NCERT Section 10.2 states that 12 — not 18 — of the recombinant therapeutics are marketed in India. The "about 30 approved worldwide" figure is correct. NEET has tested both numbers across multiple years, so memorise them as a pair: 30 globally, 12 in India.
Match each biotech-medicine product with the correct host organism: (a) human insulin, (b) hepatitis-B vaccine, (c) functional ADA gene in clinical gene therapy.
(a) Insulin → E. coli (Eli Lilly, 1983); modern biosimilars also use yeast. (b) Hepatitis-B vaccine → the yeast Saccharomyces cerevisiae, which expresses HBsAg. (c) ADA gene therapy → the functional ADA cDNA is delivered into patient lymphocytes by a retroviral vector (NEET 2018, Q.112). Note that the "host" for gene therapy is the patient's own cell, not a microbe.
Why is PCR preferred over conventional serum or urine analysis for early diagnosis of HIV?
Conventional serum and urine analysis register a pathogen only after it has multiplied to clinically detectable levels and after the host has mounted an antibody response. PCR amplifies pathogen nucleic acid exponentially, so even a few copies of HIV RNA in the blood can be detected before symptoms appear and before seroconversion. The amplification step is what shifts detection into the pre-symptomatic window. NEET 2023 (Q.151) tests precisely this distinction.
In radioactive-probe screening, a particular clone fails to appear on the autoradiograph. What does this indicate?

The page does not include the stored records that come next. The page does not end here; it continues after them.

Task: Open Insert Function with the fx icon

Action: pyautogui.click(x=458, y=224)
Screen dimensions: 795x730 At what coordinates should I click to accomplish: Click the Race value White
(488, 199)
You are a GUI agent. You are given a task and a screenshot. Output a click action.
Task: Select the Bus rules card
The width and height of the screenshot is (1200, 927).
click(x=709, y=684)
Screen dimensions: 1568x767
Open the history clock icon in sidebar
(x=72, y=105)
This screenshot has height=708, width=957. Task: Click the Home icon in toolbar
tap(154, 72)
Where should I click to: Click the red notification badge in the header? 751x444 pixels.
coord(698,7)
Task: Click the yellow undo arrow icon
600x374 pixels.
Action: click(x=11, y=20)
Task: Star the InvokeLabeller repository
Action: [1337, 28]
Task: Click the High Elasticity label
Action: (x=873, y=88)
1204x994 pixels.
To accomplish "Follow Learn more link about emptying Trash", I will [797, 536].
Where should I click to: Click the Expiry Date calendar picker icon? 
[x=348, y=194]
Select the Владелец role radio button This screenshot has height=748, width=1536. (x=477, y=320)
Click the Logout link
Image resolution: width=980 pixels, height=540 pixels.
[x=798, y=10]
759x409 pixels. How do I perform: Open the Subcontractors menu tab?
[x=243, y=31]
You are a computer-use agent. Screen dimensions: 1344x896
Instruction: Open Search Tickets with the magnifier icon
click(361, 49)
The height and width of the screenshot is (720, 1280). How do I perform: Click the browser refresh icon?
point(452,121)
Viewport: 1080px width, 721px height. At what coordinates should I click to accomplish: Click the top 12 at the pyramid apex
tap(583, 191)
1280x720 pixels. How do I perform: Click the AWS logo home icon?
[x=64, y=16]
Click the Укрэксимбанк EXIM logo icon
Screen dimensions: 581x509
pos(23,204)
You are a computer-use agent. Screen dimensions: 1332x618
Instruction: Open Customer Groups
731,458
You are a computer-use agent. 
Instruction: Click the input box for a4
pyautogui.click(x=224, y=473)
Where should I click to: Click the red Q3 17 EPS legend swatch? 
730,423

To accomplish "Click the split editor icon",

A radioactive probe is a single-stranded DNA or RNA tagged with an isotope; it binds only to its complementary sequence. If a clone does not appear on the film, the probe failed to hybridise — meaning the gene in that clone lacks complementarity with the probe and is therefore the mutated version. NEET 2021 (Q.150) pivots on this exact reasoning, with the trap option saying "the probe has complementarity with it".